SET TASK A
In the model airplane build notes, what are the dimensions of the nacelle mounting block?
SET TASK B
Write out the model airplane build notes again from "Next step is" to "and marking technique.", switching each "technique" to "method".

DOCUMENT EXCERPT
::::
There is plenty of room in the forward part of the fuselage for the batteries. They would slide in under the wing tube. The distance of the wires from the ESC to the battery is about 12 inches, when the ESC is mounted as far aft in the motor box as possible. This wire length is about what my other planes have. For those concerned about ESC to battery wire length, keep in mind that this is a relatively low voltage, low power system. It is those high voltage, high power systems that the wire length becomes an important issue.
Motor / Nacelle Installation
Nacelle to Wing Mounting
I wanted to increase air-flow to the motor so I removed the faux opening decals in the nacelle. To clear the opening quickly, I drilled holes to remove material, and then used a file to shape the opening.
(Click on image for enlarged image)
Next step is mounting the nacelle and locating the holes that need to be drilled into the motor blocks to mount the nacelle. There are probably a lot of ways that you could do this, but I chose a simple stick and marking technique.
(Click on image for enlarged image)
Remove the motor if it is mounted, and tape the nacelle in its location on the wing using low-tack tape. There is a left and right nacelle. Be sure that the tape "pulls" the nacelle at the aft end of the nacelle and wing trailing edge.
Using paint sticks, I split one stick down the middle to make a "skinny" "left" and "right" stick. They are inserted into the left and right openings until the meet with the nacelle mounting block. They are then used to make markings with another reference stick that I placed on the front of the nacelle. The mounting block for the nacelle is 1" x 2". I want to place the holes in the middle of the block, or 1/2" in. A mark 1/2" further forward represents the distance "into" the block and marks the place where the hole should be drilled.
::::
DATA SHOWN
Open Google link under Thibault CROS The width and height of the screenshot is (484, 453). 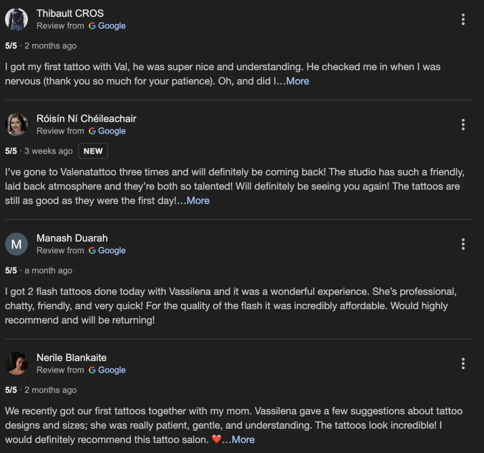pos(107,26)
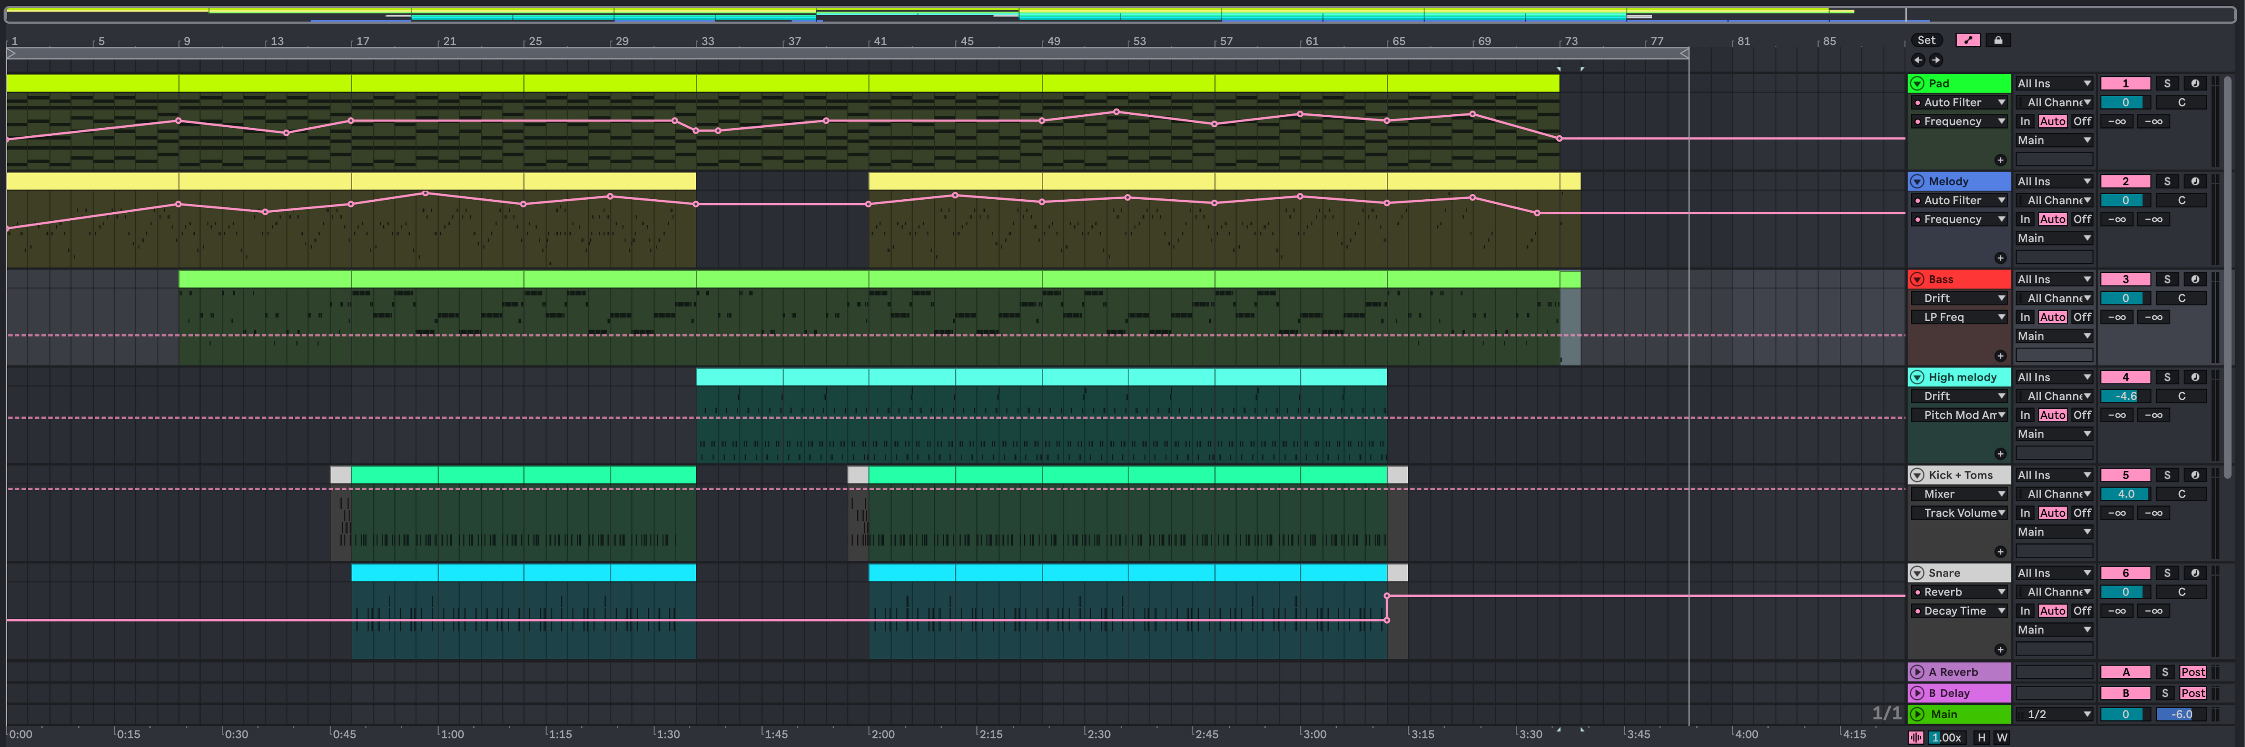Click the lock envelopes icon
Image resolution: width=2245 pixels, height=747 pixels.
(1998, 40)
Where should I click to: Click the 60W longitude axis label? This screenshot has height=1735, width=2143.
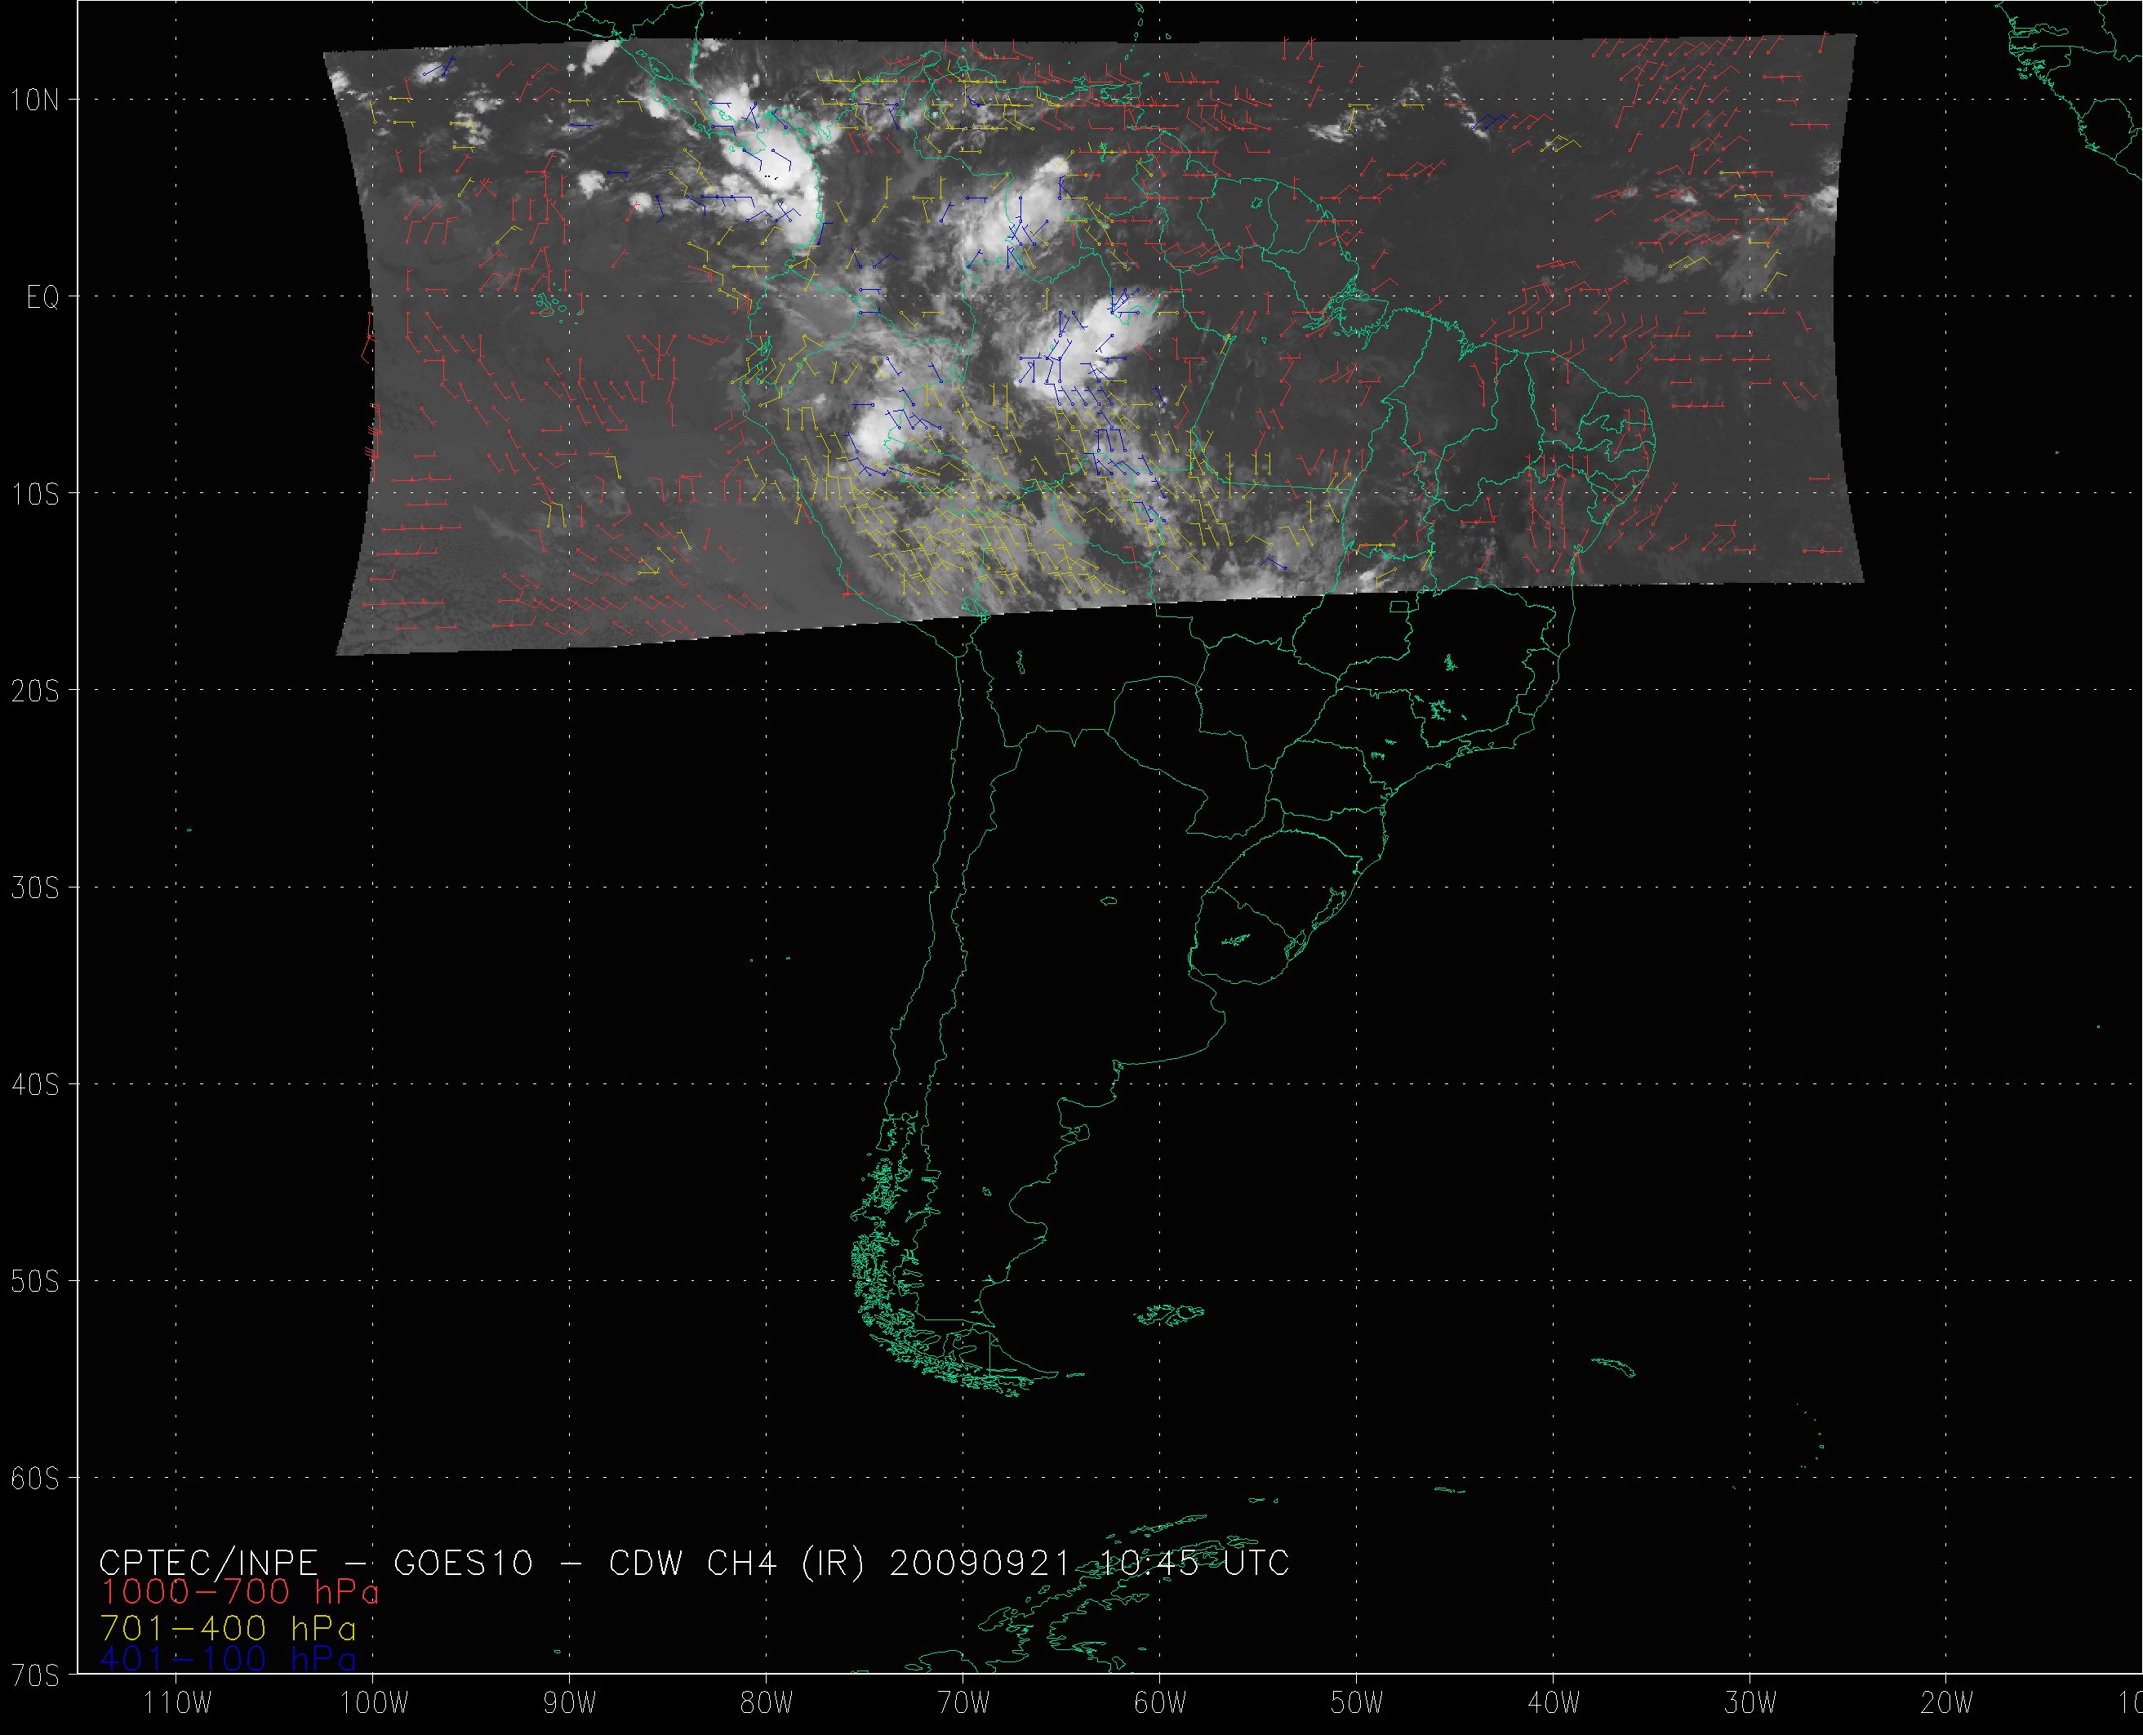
::::
FINAL RESULT A
The mounting block is 1" x 2".

FINAL RESULT B
Next step is mounting the nacelle and locating the holes that need to be drilled into the motor blocks to mount the nacelle. There are probably a lot of ways that you could do this, but I chose a simple stick and marking method.